If every unpaid hour had to be replaced by paid support, the cost would be enormous.
But the cost is not only financial.
The real cost would also be measured in dignity, safety, wellbeing, and human connection.
This is why we must challenge the idea that value only exists where money exists.
Some of the most valuable work in society never enters the market.
Caregiving.
Volunteering.
Community building.
Advocacy.
Support.
These are the roots from which the rest of society grows.
But this leads to a deeper question.
If unpaid labour is so essential, why is it so often overlooked?
Because value is not only economic.
It is social.
It is cultural.
It is shaped by history, power, and systems.
For a long time, societies have prioritised productivity over care, independence over interdependence, and income over wellbeing.
Work that generates money is recognised.
Work that sustains life is often expected.
Our lived realities shape what we value.
For some, independence and income are the highest priorities.
For others, stability, care, and belonging matter most.
For many disabled persons, value is shaped by access to support, experiences of exclusion, family structures, and societal expectations.
In some cases, harmful messages have suggested that disabled people are less productive, and therefore less valuable.
These messages are not true.
But they have influenced how people see themselves, and what they feel they are allowed to prioritise.

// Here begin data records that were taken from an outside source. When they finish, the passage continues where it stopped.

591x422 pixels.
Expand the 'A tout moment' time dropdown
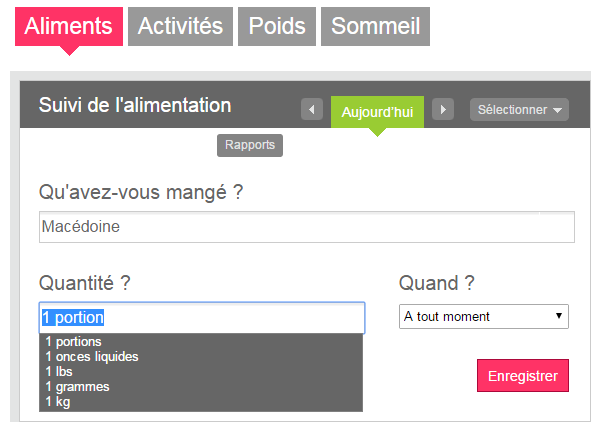tap(484, 316)
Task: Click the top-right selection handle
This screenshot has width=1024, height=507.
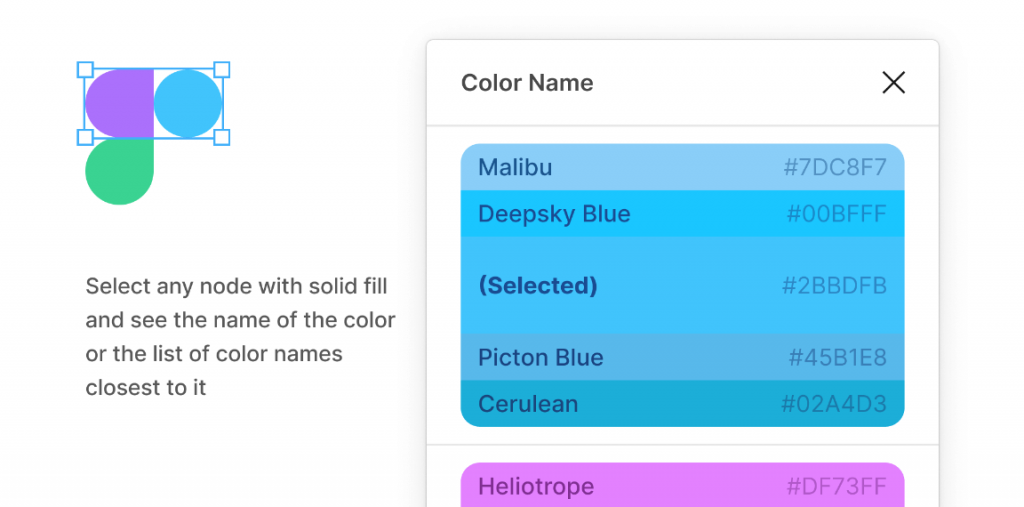Action: (x=222, y=70)
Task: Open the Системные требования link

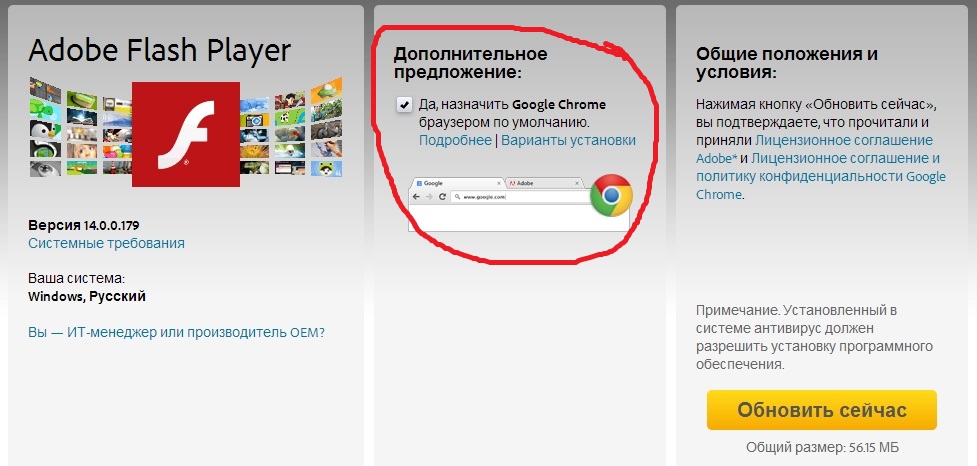Action: 107,243
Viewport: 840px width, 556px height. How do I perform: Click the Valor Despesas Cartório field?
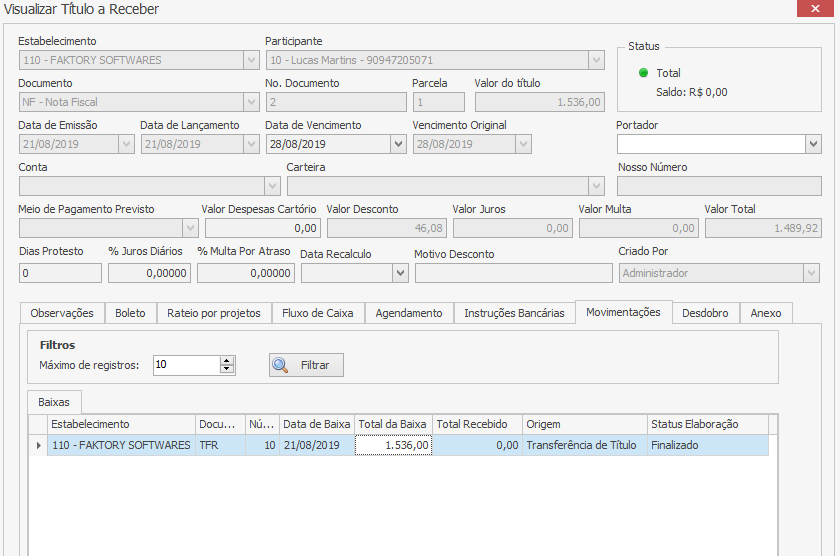[260, 229]
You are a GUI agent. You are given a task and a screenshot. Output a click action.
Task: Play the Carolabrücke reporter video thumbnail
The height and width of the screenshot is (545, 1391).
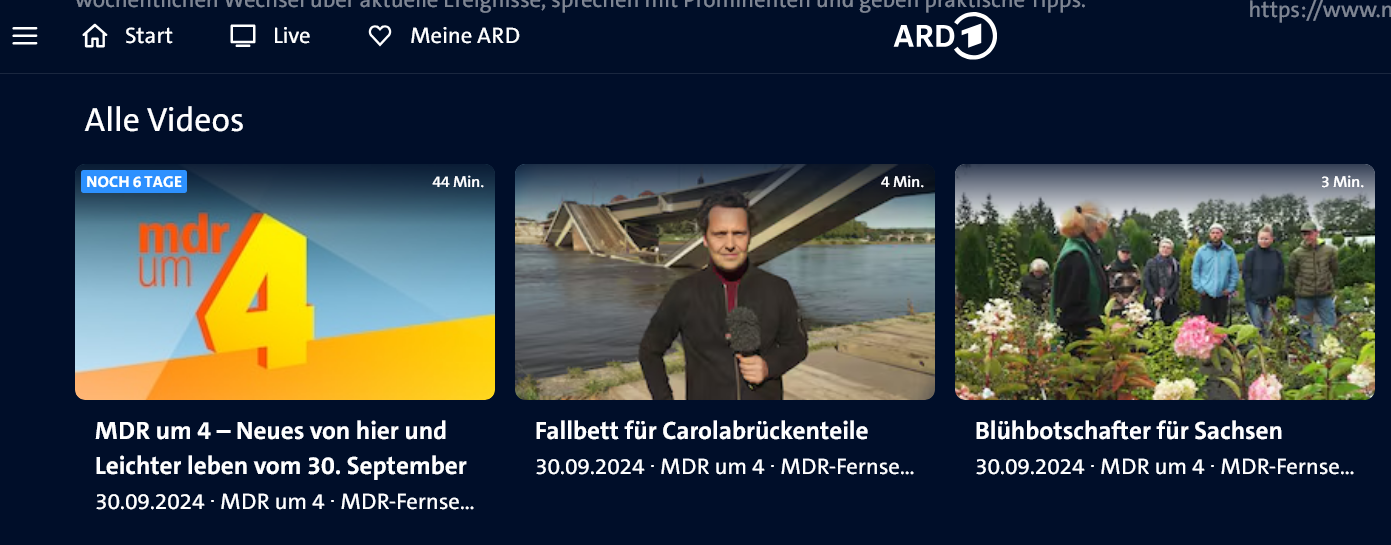click(725, 282)
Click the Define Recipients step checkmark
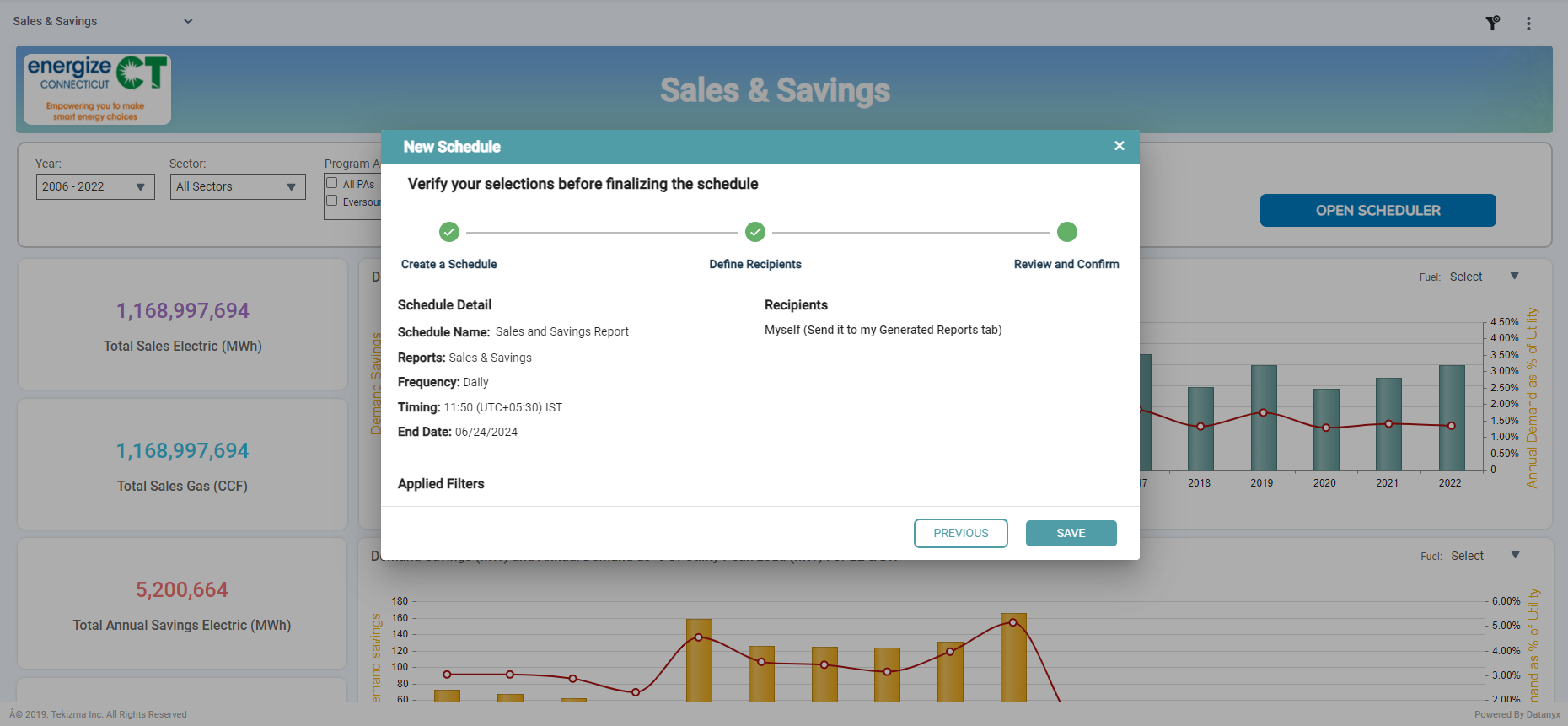The width and height of the screenshot is (1568, 726). coord(755,232)
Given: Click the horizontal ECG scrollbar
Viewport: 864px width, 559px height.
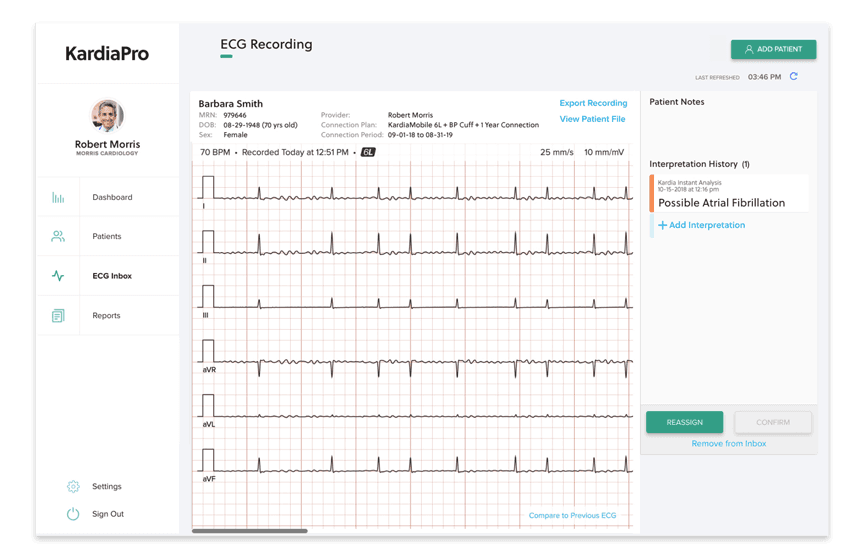Looking at the screenshot, I should (249, 531).
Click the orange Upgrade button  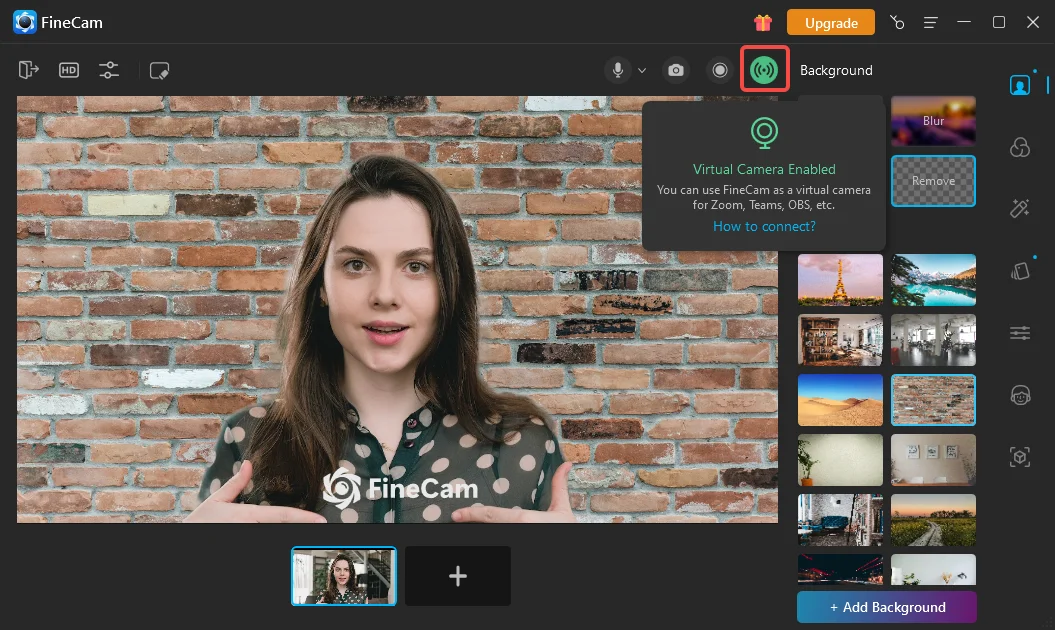click(x=830, y=22)
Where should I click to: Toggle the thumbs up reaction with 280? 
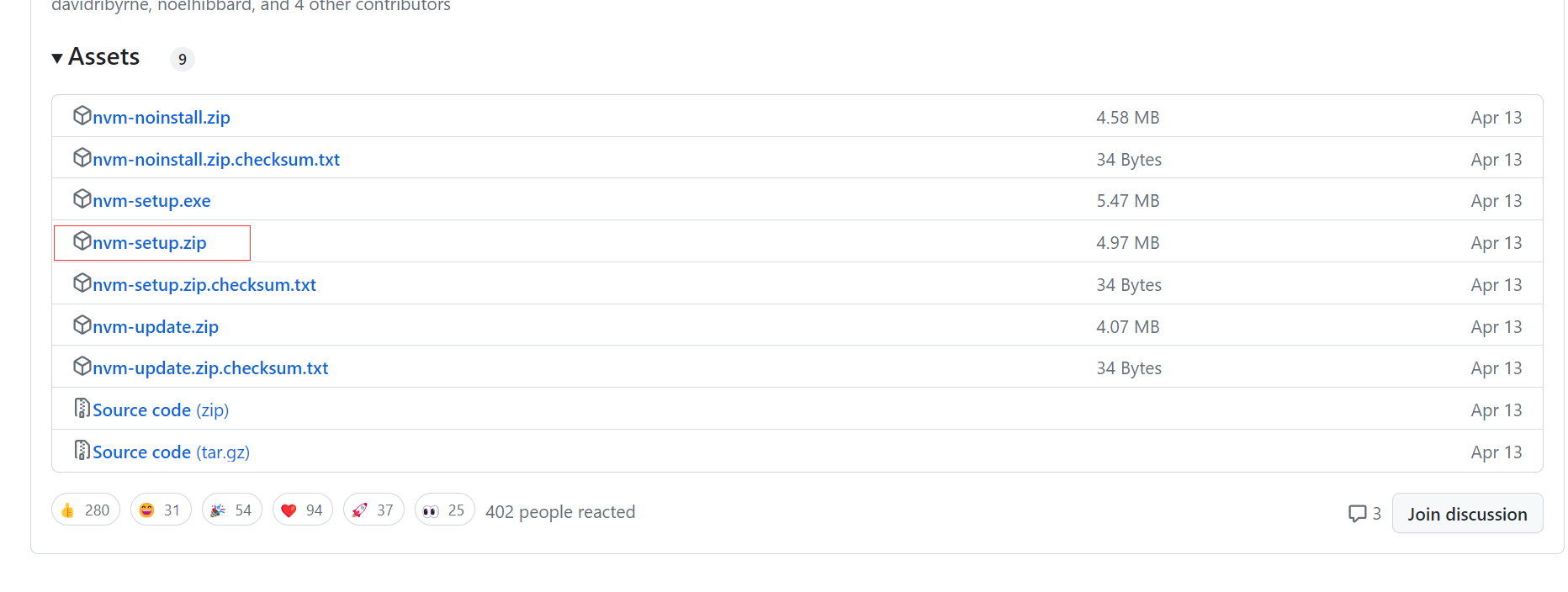coord(86,510)
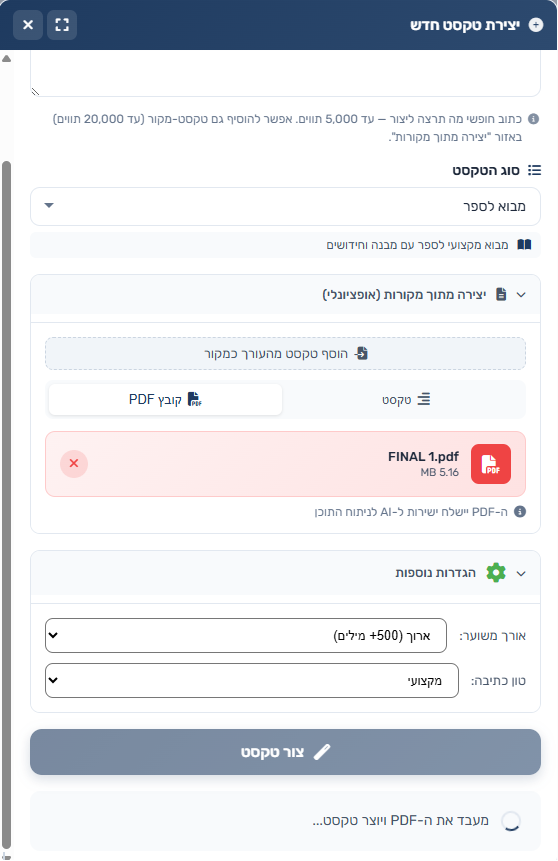558x861 pixels.
Task: Collapse the יצירה מתוך מקורות section
Action: 521,295
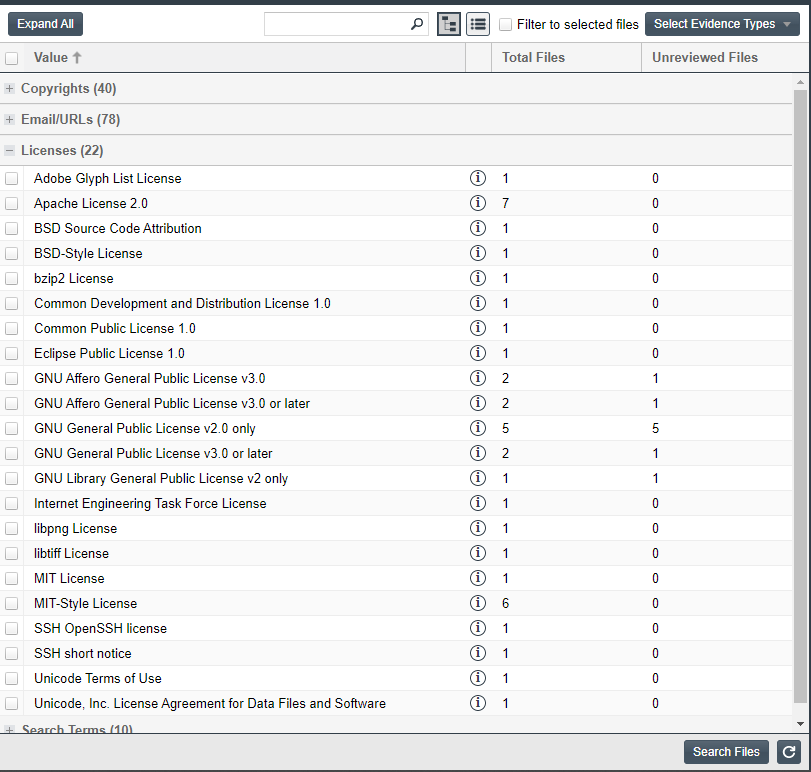Select the Unicode Terms of Use checkbox
This screenshot has height=772, width=811.
point(12,679)
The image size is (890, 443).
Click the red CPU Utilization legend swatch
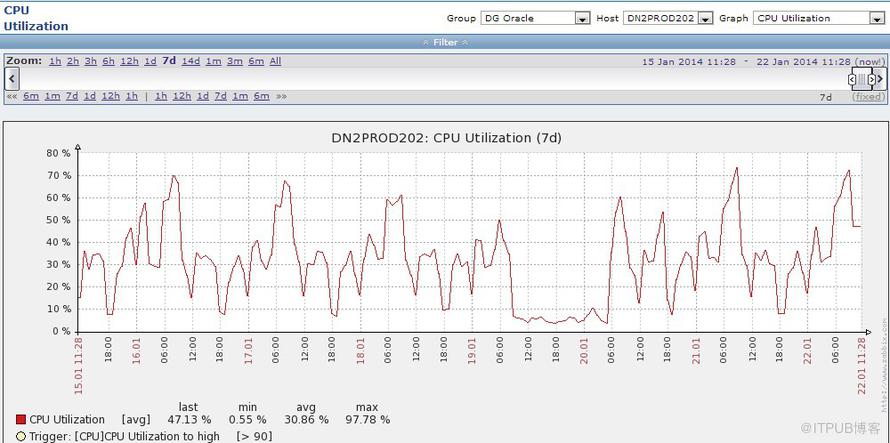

As barriers begin to be removed, new possibilities are opening. Tools such as artificial intelligence are beginning to improve access, communication, and participation for many.
Disabled persons are contributing, leading, creating, and shaping society in powerful ways.
But not everyone will prioritise the same path.
And that matters.
Because true inclusion is not about forcing one definition of value.
It is about recognising many.
Money does not make the world go round.
Care does.
And when we begin to recognise the true value of our labour, both paid and unpaid, we also begin to recognise the value of one another.
Value is not only what we produce.
It is also how we live, how we care, and how we choose to belong.